▸ Brief: Every line in the records below that holds "computer" must be identified and copied.

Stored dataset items

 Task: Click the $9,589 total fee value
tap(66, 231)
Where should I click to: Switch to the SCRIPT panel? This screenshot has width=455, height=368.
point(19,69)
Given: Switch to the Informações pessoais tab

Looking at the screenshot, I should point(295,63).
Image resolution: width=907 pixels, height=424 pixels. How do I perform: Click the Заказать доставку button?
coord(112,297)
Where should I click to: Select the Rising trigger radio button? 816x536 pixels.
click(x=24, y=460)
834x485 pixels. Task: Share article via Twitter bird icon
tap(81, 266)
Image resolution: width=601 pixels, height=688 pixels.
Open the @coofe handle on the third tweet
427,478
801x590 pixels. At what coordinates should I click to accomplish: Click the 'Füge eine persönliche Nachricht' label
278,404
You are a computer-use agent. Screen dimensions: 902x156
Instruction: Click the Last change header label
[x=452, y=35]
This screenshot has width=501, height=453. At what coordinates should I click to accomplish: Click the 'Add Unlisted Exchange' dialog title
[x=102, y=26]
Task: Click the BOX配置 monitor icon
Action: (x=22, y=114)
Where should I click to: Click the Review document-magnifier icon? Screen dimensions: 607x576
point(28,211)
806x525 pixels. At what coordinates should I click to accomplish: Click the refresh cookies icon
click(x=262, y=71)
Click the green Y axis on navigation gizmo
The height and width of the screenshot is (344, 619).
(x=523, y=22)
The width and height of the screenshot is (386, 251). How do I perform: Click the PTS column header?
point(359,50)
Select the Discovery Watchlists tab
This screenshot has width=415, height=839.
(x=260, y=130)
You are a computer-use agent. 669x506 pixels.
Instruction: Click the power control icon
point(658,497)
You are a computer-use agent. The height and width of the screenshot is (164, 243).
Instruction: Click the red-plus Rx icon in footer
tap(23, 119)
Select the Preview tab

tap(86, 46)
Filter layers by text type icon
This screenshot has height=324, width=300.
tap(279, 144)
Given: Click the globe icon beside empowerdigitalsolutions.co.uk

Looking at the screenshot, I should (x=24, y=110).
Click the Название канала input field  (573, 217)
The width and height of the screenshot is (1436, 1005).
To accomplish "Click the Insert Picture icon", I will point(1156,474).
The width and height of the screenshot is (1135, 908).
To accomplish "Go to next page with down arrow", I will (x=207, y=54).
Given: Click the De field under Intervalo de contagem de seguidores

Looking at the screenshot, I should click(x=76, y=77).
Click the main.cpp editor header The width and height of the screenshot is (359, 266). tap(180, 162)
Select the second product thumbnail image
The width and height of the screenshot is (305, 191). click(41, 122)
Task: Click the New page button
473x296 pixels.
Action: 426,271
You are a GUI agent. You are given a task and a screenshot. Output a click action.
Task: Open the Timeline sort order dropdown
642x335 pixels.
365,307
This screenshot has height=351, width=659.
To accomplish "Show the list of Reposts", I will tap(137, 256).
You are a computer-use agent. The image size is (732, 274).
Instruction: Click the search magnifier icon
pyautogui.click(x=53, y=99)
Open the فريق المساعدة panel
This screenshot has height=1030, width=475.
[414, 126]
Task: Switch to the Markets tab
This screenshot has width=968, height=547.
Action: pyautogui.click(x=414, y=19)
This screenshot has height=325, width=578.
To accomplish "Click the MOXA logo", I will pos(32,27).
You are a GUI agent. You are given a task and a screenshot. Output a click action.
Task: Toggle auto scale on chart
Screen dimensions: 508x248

▸ Expected answer:
You are a computer-use agent. Screen dimensions: 902x156
You are a computer-use agent. 669x506 pixels.
You are a computer-use agent. The height and width of the screenshot is (164, 243).
You are a computer-use agent. The image size is (732, 274).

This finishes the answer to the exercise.